Transgenes were expressed in the third instar larval eye discs using GMR-Gal4. mCD8RFP was used to mark the transgenes expression region and tissues were immunolabeled for Rbf1 and its interacting protein, E2F1. (A-C) Expression of mCD8RFP had no effect on Rbf1, which was equally present in mCD8RFP-expressing and non-expressing regions (B). (D-F) Co-expression of mCD8RFP +E5, E6, E7 led to reduction of Rbf1 (E). (G-I) Expression of mCD8RFP had no effect on E2F1 and was present in low levels in the nuclei (H). (J-L) Co-expression of mCD8RFP +E5, E6, E7 led to an increase in the level of E2F1 in nuclei of cells expressing the oncogenes (K). (M) Quantification of the level of E2F1 and Rbf1 showed a significant reduction of the Rbf1 (38%, n = 6 eye discs) and a significant increase of E2F1 (21%, n = 7 eye discs) in eye discs expressing mCD8RFP +E5, E6, E7 compared to eye discs expressing mCD8RFP. Scale bar represents 100 μm.

Fig 8. HPV16 E5, E6, and E7 oncoproteins induce the formation of long cellular protrusions.

Transgenes were expressed in the epithelium of the eye tissues using GMR-Gal4. mCD8RFP was used to mark the cell membranes in the GMR-Gal4 expression region.
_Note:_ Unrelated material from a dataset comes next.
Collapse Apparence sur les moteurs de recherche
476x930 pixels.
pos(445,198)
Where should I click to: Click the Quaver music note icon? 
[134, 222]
All eyes are from 42 hours after pupation. (A) Pupal eye expressing mCD8RFP exhibited an array of hexagonal ommatidia arranged in stereotypical pattern. (B) Co-expression of mCD8RFP+E5, E6, E7 had no effect on the ommatidia formation and organization. (C) Co-expression of mCD8RFP+E5, E6, E7+p35 did not perturb ommatidia development and arrangement. Co-expression of E5, E6, E7+hUBE3A+ mCD8RFP (D, D’) or co-expression of E5, E6, E7+hUBE3A+ mCD8RFP+p35 (E, E’) both resulted in loss of ommatidia differentiation. Pupal eye showed clusters of cells with rounded cell morphology. A subset of these cells were malignant and found at distant sites from the cluster (D, E). Some of these cells extended long cellular protrusions originating from opposing regions of the cell that linked the metastatic cells to each other or to the cells within the cluster (D’ and E’ magnified from boxes in D and E). Insets are digitally magnified 200%. Scale bar in A indicates 100 μm and in insets represents 50 μm.

Fig 9. HPV16 oncogenes in cooperation with hUBE3A induce the transformation of epithelial cells to neuron-like cells.

Transgenes were expressed in the epithelium of the eye tissues using GMR-Gal4. mCD8RFP was used to mark the cell membranes in the GMR-Gal4 expression region. All eyes are from 42 hours after pupation and immunolabeled for axonal marker, Futsch. (A-C) Pupal eye expressing mCD8RFP exhibited a stereotype pattern of hexagonal array of ommatidia (A) from which only the photoreceptor neurons of each ommatidia project axons that fasciculate together and project as a single bundle towards the optic lobes of the brain (B). Co-expression of mCD8RFP+E5, E6, E7 (D-F) or co-expression of mCD8RFP+E5, E6, E7+p35 (J-L) had no effect on ommatidia differentiation and photoreceptor axonal projections. Pupal eyes co-expressing E5, E6, E7+hUBE3A+ mCD8RFP (G-I) or E5, E6, E7+hUBE3A+ mCD8RFP+p35 (M-O) showed no differentiated ommatidia but instead clusters of cells (G, M) with rounded cell morphology and cellular protrusions that expressed the axonal marker Futsch (H, N). The axon-like protrusions were developed by both the malignant cells and cells within the primary cluster (I, O). Scale bar represents 100 μm.